Même son de cloche chez René Bonnel, qui a regretté que le secteur «un peu perdu» le sens de la mesure. «Un budget de 20 millions d’euros, c’est énorme. Et 40 millions, c’est considérable», a pointé l’ancien responsable du cinéma chez Canal Plus, pour qui «il y a eu des dérives inacceptables», notamment dans les cachets des vedettes.

Concurrence déloyale des Qataris

Seulement voilà, les chaînes de télévision se portent moins bien. «Canal Plus stagne, et les chaînes généralistes plongent», a constaté René Bonnel. «Le cinéma a disparu des 10 meilleurs audiences de TF1», a ajouté Vincent Grimond.

Alain Sussfeld, directeur général d’UGC, a abondé: «les recettes publicitaires des chaînes en clair vont baisser, et le nombre d’abonnés à Canal Plus va baisser mécaniquement». En effet, la chaîne cryptée «subit la concurrence déloyale de BeIn Sport». Et «le bouquet CanalSat, qui était un centre de profits, se détériore». Bref, le producteur et exploitant s’est dit «extrêmement inquiet de l’évolution économique» de la filiale de Vivendi.

Les enfants gâtés ont la gueule de bois

Résultat: après avoir dansé tout l’été, les enfants gâtés ont un peu la gueule de bois. Pour Alain Sussfeld, «dix huit mois pus tard, on voit apparaître les catastrophes. Le marché se retourne. On est dans a contraction. On est passé d’un cycle de croissance à un cycle de stagnation». Vincent Grimond confirme : «on est dans une période d’argent rare». Selon René Bonnel, «il y a moins d’argent, donc le marché se contracte. Certes, ça s’est pas mal calmé côté budgets, mais pas encore côté cachets».

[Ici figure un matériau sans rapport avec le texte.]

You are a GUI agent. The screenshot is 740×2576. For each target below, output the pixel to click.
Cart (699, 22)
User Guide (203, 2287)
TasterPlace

En revanche, le patron d’UGC n’est pas trop inquiet du recul des entrées en salles (-6% à fin septembre): «on devrait atteindre 195 millions de spectateurs cette année, avec une offre moyenne. Arrêtons de pleurer et de comparer avec le miracle de 2011!». Cette année-là, les entrées avaient atteint 217 millions, un record qui n’avait pas été atteint depuis… 1966.